▶ [ASSIGNED TASK]:
Nothing in the records may be left out or reworded; return them exactly.

▶ [DATASET]:
——

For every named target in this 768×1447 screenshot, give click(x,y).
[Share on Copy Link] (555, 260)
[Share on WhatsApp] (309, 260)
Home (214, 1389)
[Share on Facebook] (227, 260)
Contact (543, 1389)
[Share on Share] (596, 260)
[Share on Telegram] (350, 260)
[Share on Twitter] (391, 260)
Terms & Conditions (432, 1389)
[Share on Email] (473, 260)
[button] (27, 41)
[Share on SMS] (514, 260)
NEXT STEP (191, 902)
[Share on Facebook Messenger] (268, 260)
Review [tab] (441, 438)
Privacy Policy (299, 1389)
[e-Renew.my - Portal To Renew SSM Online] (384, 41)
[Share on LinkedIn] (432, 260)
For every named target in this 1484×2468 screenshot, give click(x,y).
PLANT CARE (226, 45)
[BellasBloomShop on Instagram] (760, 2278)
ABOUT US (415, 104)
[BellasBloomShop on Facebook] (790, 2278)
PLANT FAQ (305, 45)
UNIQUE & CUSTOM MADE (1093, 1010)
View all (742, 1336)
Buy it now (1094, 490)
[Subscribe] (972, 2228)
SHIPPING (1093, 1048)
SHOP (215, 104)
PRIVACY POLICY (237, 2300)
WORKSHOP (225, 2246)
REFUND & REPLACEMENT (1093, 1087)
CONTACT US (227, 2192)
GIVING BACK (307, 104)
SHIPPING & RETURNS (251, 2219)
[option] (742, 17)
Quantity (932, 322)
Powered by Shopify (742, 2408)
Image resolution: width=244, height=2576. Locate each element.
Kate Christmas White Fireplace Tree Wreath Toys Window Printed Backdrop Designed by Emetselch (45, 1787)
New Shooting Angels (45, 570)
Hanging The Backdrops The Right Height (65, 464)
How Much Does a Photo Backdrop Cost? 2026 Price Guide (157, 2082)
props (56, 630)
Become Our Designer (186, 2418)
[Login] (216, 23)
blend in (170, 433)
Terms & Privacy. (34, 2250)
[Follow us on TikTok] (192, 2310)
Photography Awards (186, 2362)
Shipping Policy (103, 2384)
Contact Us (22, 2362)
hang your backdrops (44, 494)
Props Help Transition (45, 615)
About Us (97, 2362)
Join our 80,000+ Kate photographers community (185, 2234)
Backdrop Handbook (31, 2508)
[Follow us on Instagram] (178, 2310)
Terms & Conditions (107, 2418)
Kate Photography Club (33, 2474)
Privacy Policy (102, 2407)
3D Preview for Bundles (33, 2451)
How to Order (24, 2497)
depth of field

——

▶ [SOLUTION TO THE EXERCISE]:
For every named target in this 768×1447 screenshot, give click(x,y).
[Share on Copy Link] (555, 260)
[Share on WhatsApp] (309, 260)
Home (214, 1389)
[Share on Facebook] (227, 260)
Contact (543, 1389)
[Share on Share] (596, 260)
[Share on Telegram] (350, 260)
[Share on Twitter] (391, 260)
Terms & Conditions (432, 1389)
[Share on Email] (473, 260)
[button] (27, 41)
[Share on SMS] (514, 260)
NEXT STEP (191, 902)
[Share on Facebook Messenger] (268, 260)
Review [tab] (441, 438)
Privacy Policy (299, 1389)
[e-Renew.my - Portal To Renew SSM Online] (384, 41)
[Share on LinkedIn] (432, 260)
For every named target in this 1484×2468 screenshot, give click(x,y).
PLANT CARE (226, 45)
[BellasBloomShop on Instagram] (760, 2278)
ABOUT US (415, 104)
[BellasBloomShop on Facebook] (790, 2278)
PLANT FAQ (305, 45)
UNIQUE & CUSTOM MADE (1093, 1010)
View all (742, 1336)
Buy it now (1094, 490)
[Subscribe] (972, 2228)
SHIPPING (1093, 1048)
SHOP (215, 104)
PRIVACY POLICY (237, 2300)
WORKSHOP (225, 2246)
REFUND & REPLACEMENT (1093, 1087)
CONTACT US (227, 2192)
GIVING BACK (307, 104)
SHIPPING & RETURNS (251, 2219)
[option] (742, 17)
Quantity (932, 322)
Powered by Shopify (742, 2408)
Image resolution: width=244, height=2576. Locate each element.
Kate Christmas White Fireplace Tree Wreath Toys Window Printed Backdrop Designed by Emetselch (45, 1787)
New Shooting Angels (45, 570)
Hanging The Backdrops The Right Height (65, 464)
How Much Does a Photo Backdrop Cost? 2026 Price Guide (157, 2082)
props (56, 630)
Become Our Designer (186, 2418)
[Login] (216, 23)
blend in (170, 433)
Terms & Privacy. (34, 2250)
[Follow us on TikTok] (192, 2310)
Photography Awards (186, 2362)
Shipping Policy (103, 2384)
Contact Us (22, 2362)
hang your backdrops (44, 494)
Props Help Transition (45, 615)
About Us (97, 2362)
Join our 80,000+ Kate photographers community (185, 2234)
Backdrop Handbook (31, 2508)
[Follow us on Instagram] (178, 2310)
Terms & Conditions (107, 2418)
Kate Photography Club (33, 2474)
Privacy Policy (102, 2407)
3D Preview for Bundles (33, 2451)
How to Order (24, 2497)
depth of field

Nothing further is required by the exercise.